[Start of section]

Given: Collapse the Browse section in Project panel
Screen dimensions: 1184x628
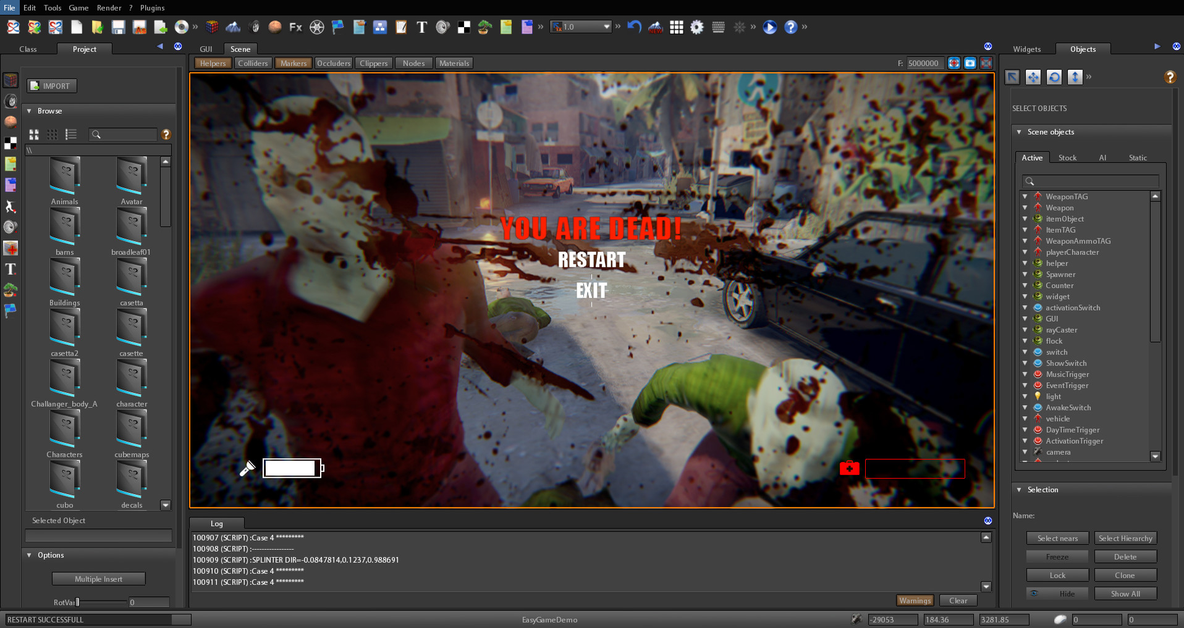Looking at the screenshot, I should [28, 111].
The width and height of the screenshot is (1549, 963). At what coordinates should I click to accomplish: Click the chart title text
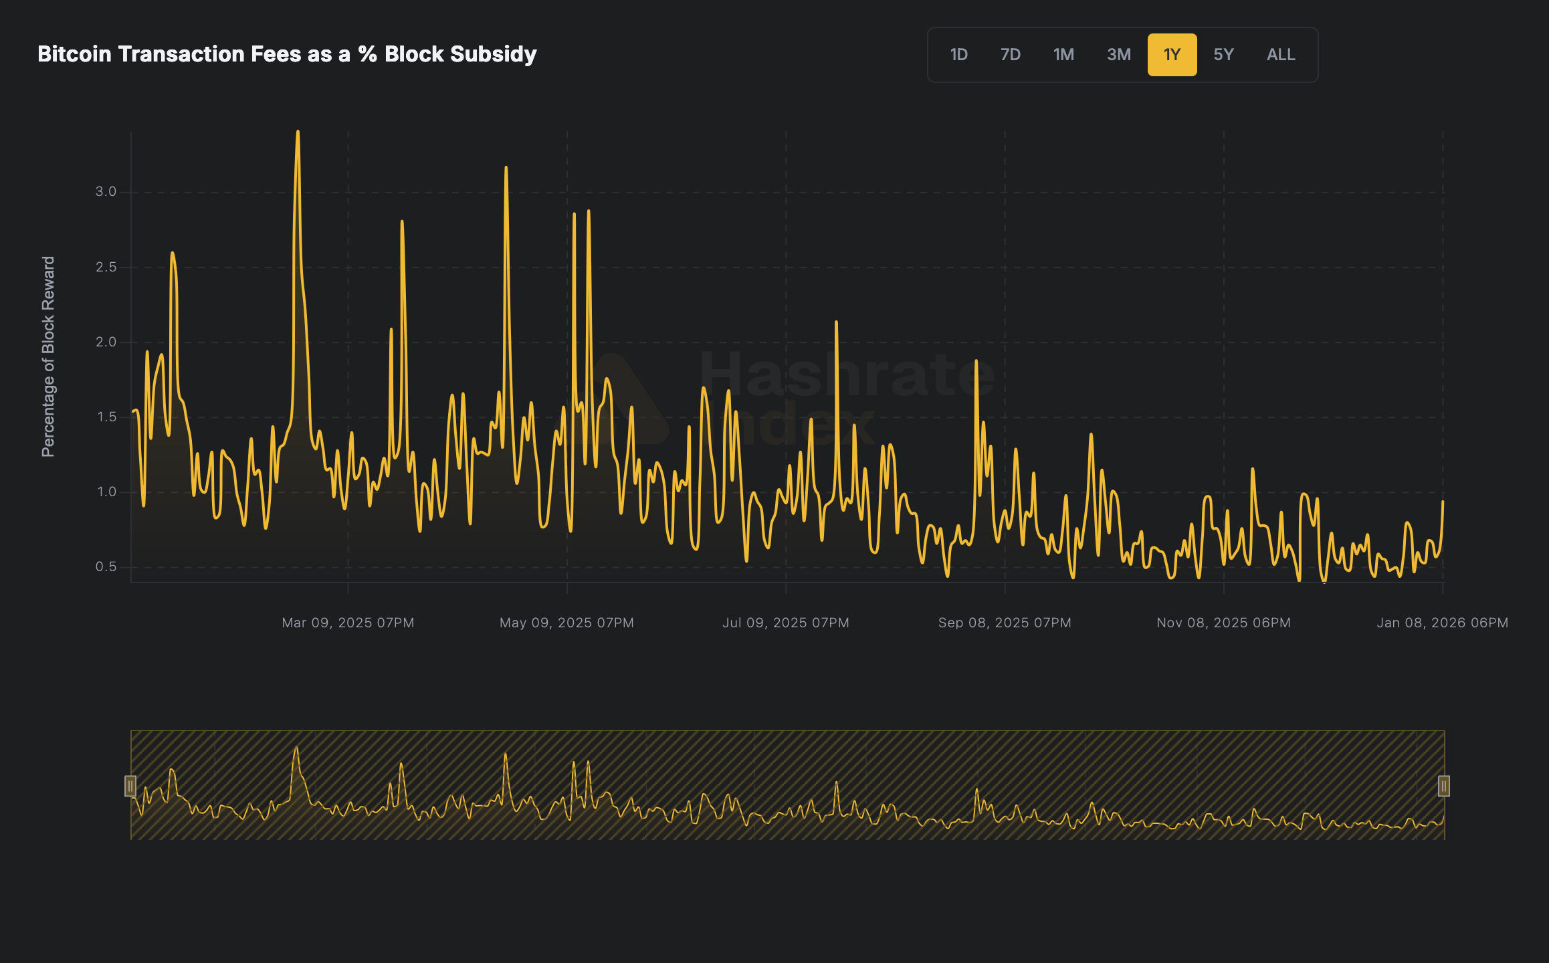(286, 54)
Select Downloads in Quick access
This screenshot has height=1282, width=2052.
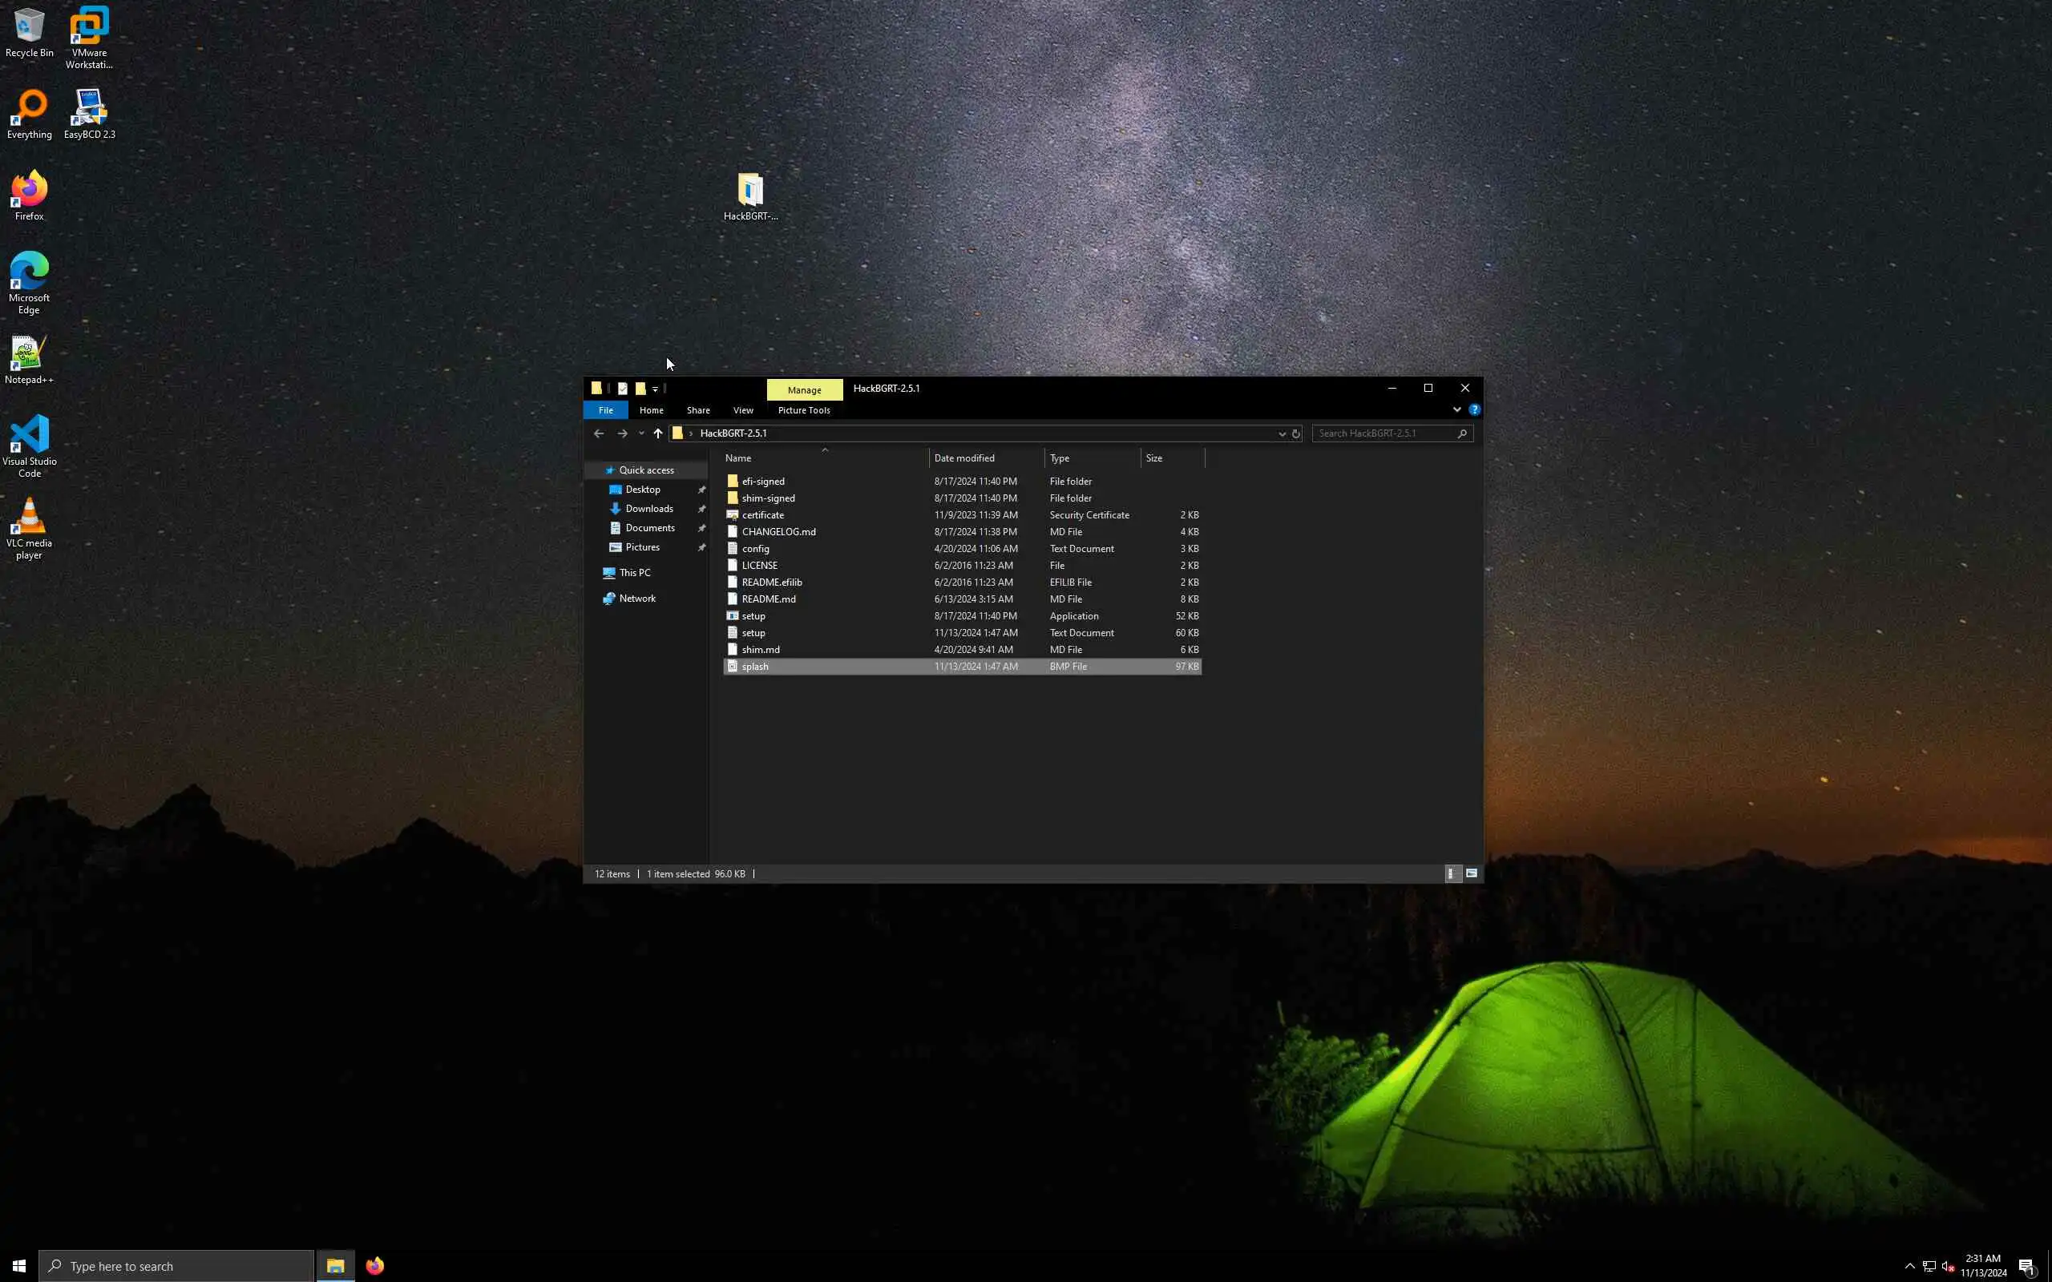click(x=649, y=509)
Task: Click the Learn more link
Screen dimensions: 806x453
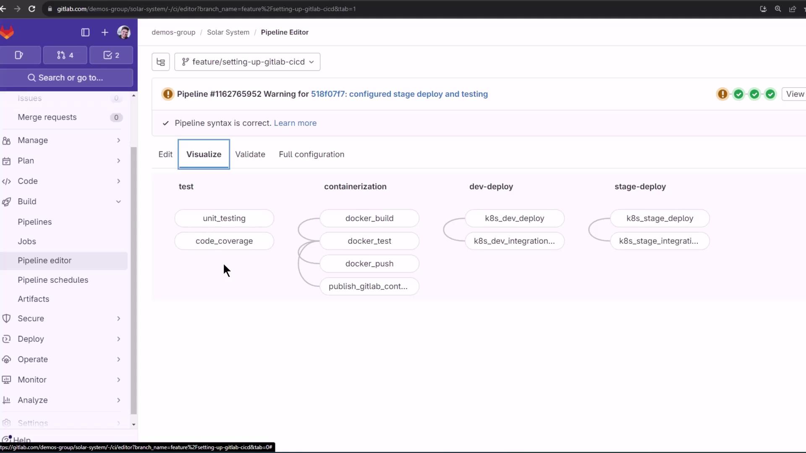Action: click(x=295, y=123)
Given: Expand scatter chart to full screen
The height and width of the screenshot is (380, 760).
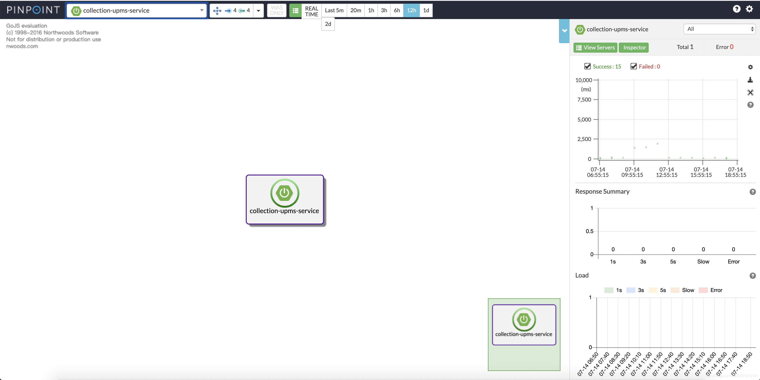Looking at the screenshot, I should coord(750,92).
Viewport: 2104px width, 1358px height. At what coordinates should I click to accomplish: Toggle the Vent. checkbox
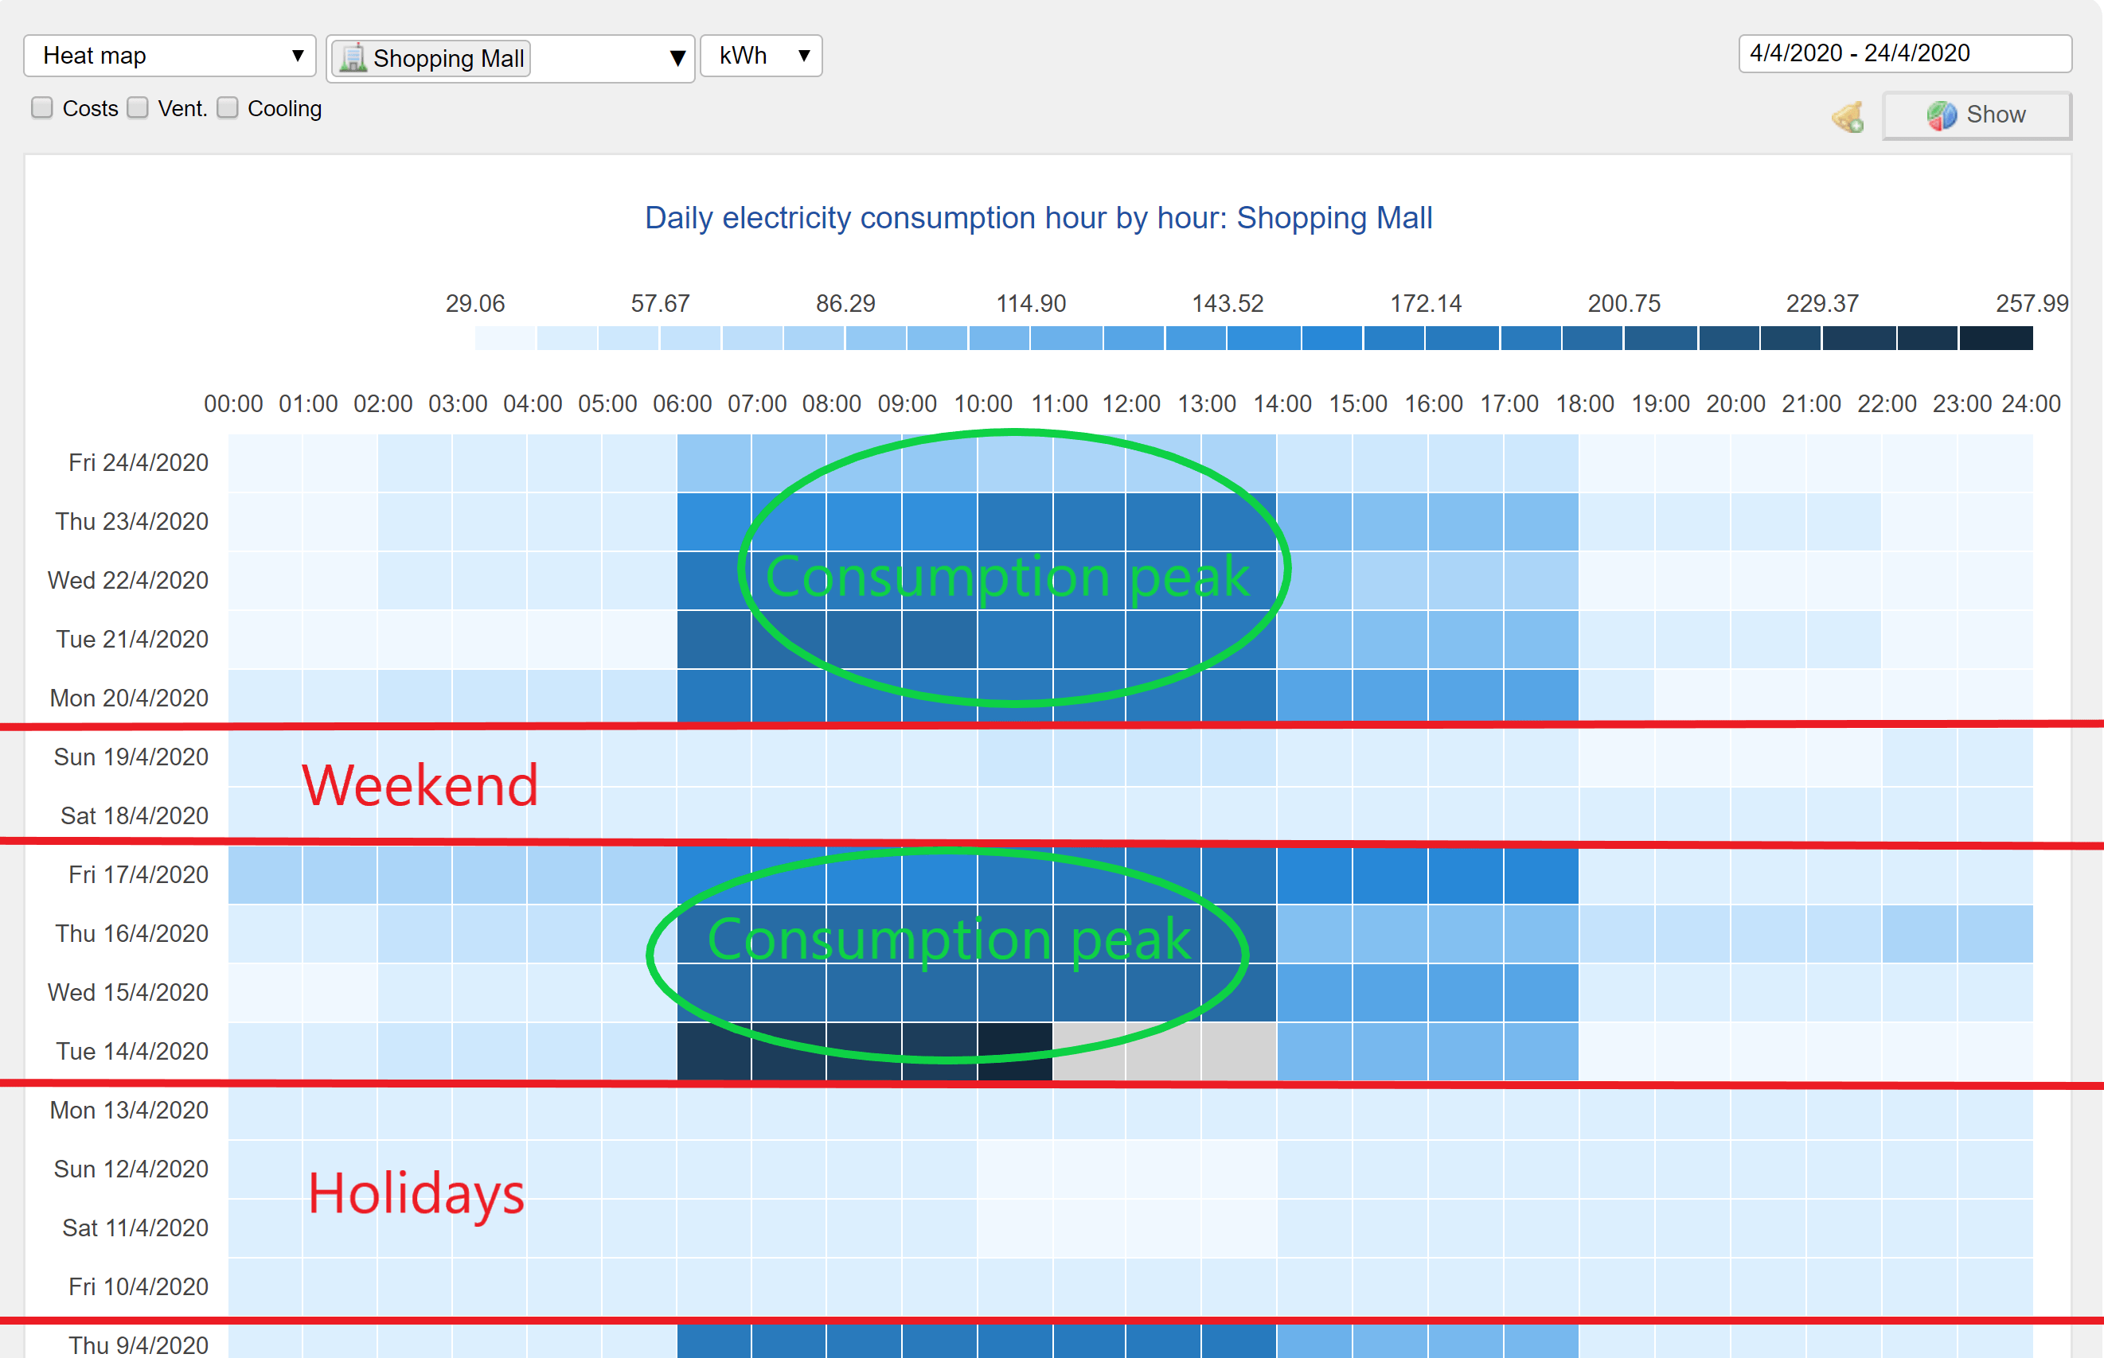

[End of section]

▶ **YOUR GOAL**: Report how many lines of the data above include "Given", giving the number and no other words.

▶ **EXPECTED OUTPUT**: 2